• [PROBLEM REQUIREMENTS]
Find each line in the material below that contains the string "size", matching case, and copy those lines.

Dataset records

______

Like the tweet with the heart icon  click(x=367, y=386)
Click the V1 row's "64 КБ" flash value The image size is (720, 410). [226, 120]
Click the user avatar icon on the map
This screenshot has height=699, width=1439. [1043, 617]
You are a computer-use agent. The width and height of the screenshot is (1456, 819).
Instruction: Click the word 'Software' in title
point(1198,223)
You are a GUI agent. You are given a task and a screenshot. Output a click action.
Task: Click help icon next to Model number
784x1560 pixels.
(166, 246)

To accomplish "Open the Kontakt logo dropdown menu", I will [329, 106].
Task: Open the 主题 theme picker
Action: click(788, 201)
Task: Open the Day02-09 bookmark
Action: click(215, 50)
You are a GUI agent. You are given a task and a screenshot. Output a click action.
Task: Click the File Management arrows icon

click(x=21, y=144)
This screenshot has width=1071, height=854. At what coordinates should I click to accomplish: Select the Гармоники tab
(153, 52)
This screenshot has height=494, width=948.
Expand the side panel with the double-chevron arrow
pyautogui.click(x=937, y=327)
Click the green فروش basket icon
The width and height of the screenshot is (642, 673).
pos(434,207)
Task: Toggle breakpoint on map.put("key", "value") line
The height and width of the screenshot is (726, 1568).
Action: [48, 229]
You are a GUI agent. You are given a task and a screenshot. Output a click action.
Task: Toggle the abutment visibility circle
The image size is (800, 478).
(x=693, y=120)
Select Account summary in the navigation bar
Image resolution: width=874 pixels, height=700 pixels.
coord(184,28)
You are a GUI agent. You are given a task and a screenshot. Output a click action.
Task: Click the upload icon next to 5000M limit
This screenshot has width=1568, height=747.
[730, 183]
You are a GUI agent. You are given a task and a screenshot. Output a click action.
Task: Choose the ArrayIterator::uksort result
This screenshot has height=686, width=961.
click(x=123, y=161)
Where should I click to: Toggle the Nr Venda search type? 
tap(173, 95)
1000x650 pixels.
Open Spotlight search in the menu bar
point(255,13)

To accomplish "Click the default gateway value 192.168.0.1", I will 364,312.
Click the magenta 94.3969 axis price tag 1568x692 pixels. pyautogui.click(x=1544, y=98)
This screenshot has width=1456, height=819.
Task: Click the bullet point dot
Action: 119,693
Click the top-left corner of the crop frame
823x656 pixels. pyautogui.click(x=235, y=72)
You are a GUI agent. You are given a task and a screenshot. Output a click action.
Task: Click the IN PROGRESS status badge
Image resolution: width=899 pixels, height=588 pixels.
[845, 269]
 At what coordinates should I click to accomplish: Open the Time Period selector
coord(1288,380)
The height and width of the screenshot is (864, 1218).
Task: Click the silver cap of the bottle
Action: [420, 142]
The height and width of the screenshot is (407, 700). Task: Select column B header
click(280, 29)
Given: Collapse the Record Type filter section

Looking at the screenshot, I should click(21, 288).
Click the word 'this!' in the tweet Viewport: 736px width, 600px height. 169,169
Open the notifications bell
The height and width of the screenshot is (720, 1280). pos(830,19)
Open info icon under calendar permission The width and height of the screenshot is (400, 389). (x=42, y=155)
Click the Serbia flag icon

______

• [RESPONSE BELOW]
Click the V1 row's "64 КБ" flash value The image size is (720, 410). [226, 120]
The image size is (800, 478).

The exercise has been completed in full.